Records from a data collection:
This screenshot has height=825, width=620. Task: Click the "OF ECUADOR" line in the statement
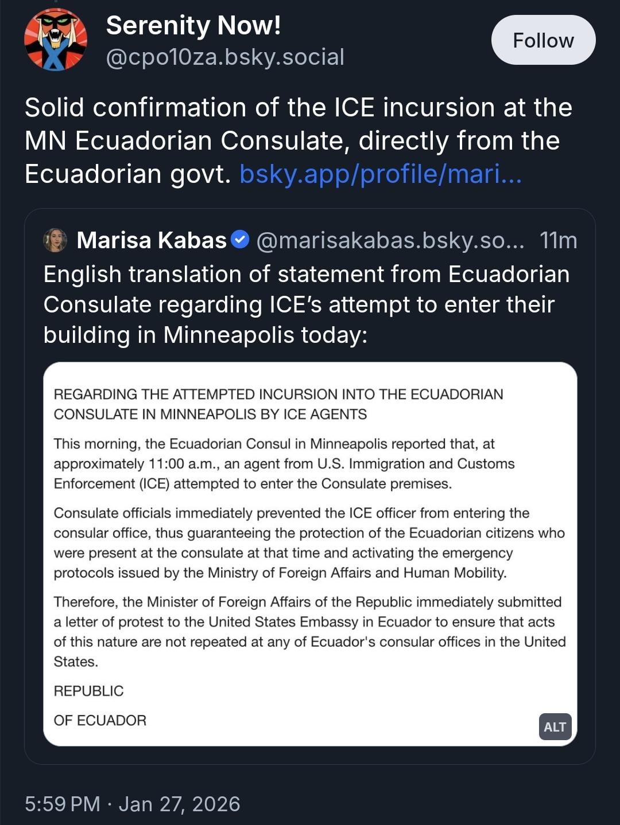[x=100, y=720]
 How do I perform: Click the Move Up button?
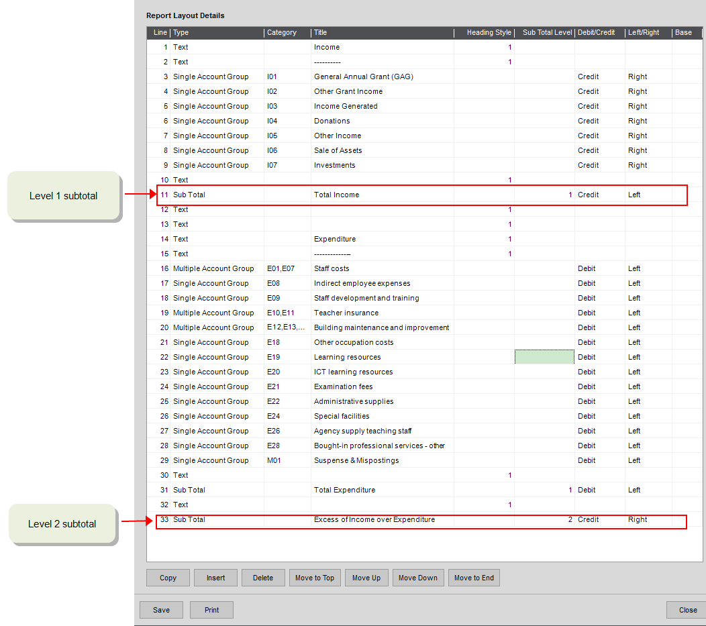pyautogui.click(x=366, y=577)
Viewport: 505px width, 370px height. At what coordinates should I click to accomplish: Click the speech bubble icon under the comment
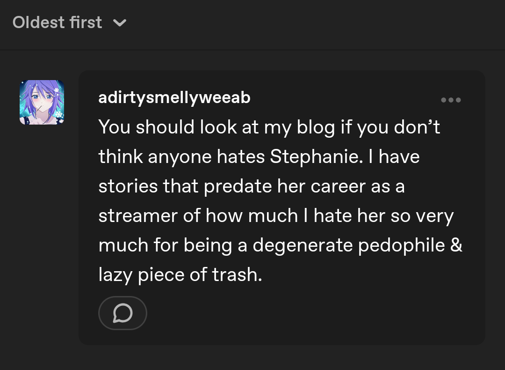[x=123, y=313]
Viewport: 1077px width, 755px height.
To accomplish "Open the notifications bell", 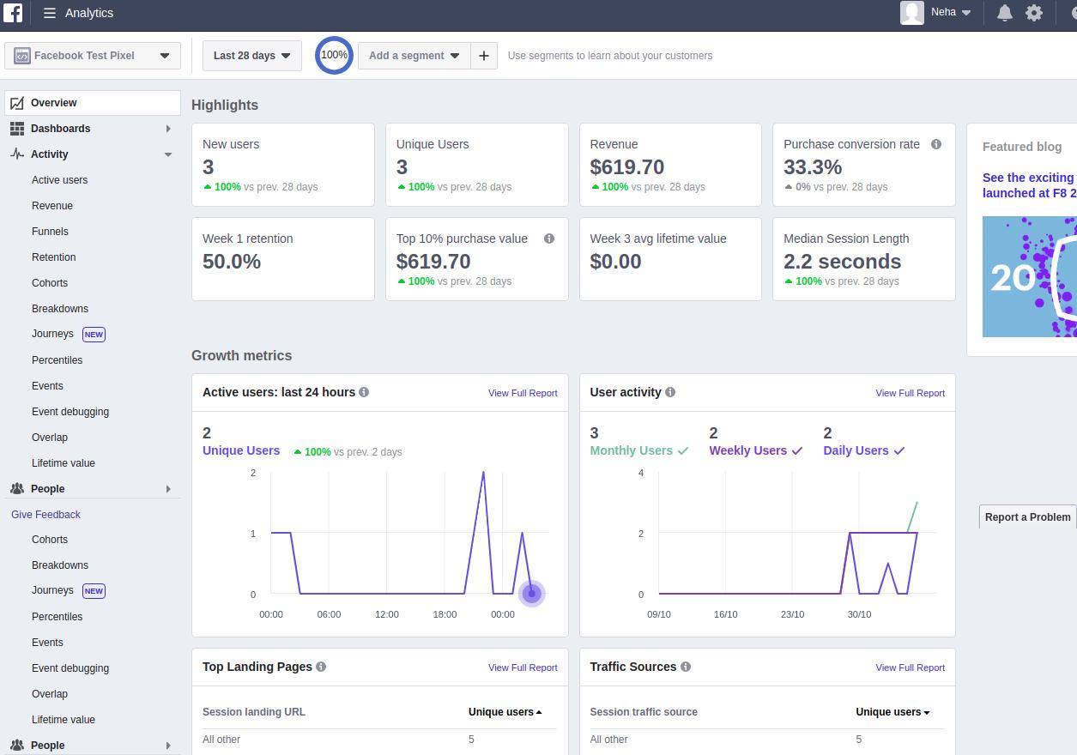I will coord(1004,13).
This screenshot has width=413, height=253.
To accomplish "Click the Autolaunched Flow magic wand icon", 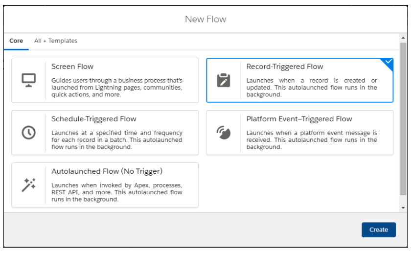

- [Task to carry out]:
Reproduce the span beginning at the line with "This screenshot has width=413, height=253." and ending at the last line of the entries above, inclusive, exactly as it stands. Exclude the pictures.

- [Output of the task]:
This screenshot has width=413, height=253.
To accomplish "Click the Autolaunched Flow magic wand icon", 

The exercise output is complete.